Plasma Metabolome Analysis Suggests That L-Arginine Supplementation Affects Microbial Activity Resulting in a Decrease in Trimethylamine N-oxide-A Randomized Controlled Trial in Healthy Overweight Adults with Cardiometabolic Risk Factors.

BACKGROUND

The effects of supplementation with L-arginine (L-arg), the precursor of nitric oxide (NO), on vascular and cardiometabolic health have largely been explored. Whether other mechanisms of the action of L-arg exist remains unknown, as arginine metabolism is complicated.

OBJECTIVE

We aimed to characterize the effect of low dose L-arg supplementation on overall human metabolism both in a fasting state and in response to an allostatic stress.

METHODS

In a randomized, double-blind, crossover study, 32 healthy overweight adults (mean age 45 y) with cardiometabolic risk (fasting plasma triglycerides >150 mg/dL; waist circumference >94 cm [male] or >80 cm [female]) were treated with 1.5 g sustained-release L-arg 3 times/d (4.5 g/d) or placebo for 4 wk. On the last day of treatment, volunteers consumed a high-fat meal challenge (900 kcal, 80% as fat, 13% as carbohydrate, and 7% as protein). Plasma was collected at fasting, 2, 4, and 6 h after the challenge, and the metabolome was analyzed by high-resolution liquid chromatography-mass spectrometry. Metabolic profiles were analyzed using linear mixed models-principal component analysis.

RESULTS

The challenge meal explained most of the changes in the metabolome. The overall effect of L-arg supplementation significantly explained 0.5% of the total variance, irrespective of the response to the challenge meal ( < 0.05).
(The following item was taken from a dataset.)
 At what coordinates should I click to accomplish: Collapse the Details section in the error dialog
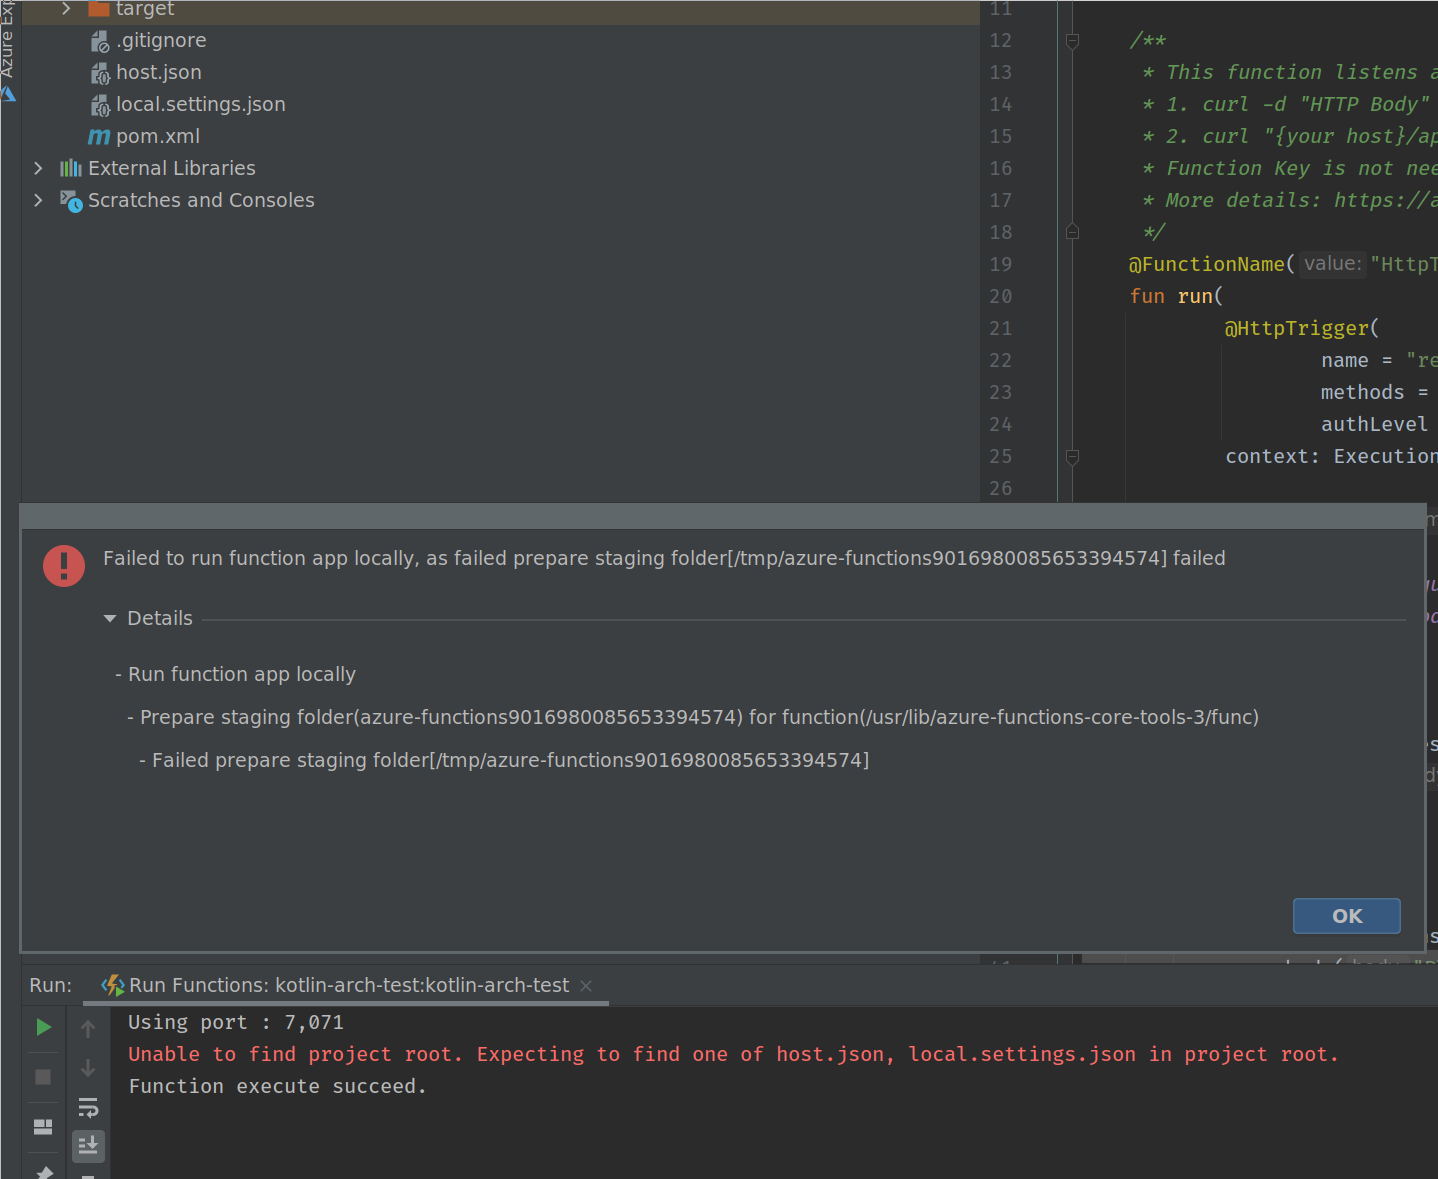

Among the metabolites that explain most of the L-arg effect, we found many amino acids, including branched-chain amino acids, that were decreased by L-arg supplementation. L-arg also decreased trimethylamine N-oxide (TMAO). Other changes suggest that L-arg increased methyl demand.

CONCLUSIONS

Analysis of the effect of 4 wk of L-arg supplementation on the metabolome reveals important effects on methyl balance and gut microbiota activity, such as a decrease in TMAO. Further studies are needed to investigate those mechanisms and the implications of these changes for long-term health.This trial was registered at clinicaltrials.gov as NCT02354794.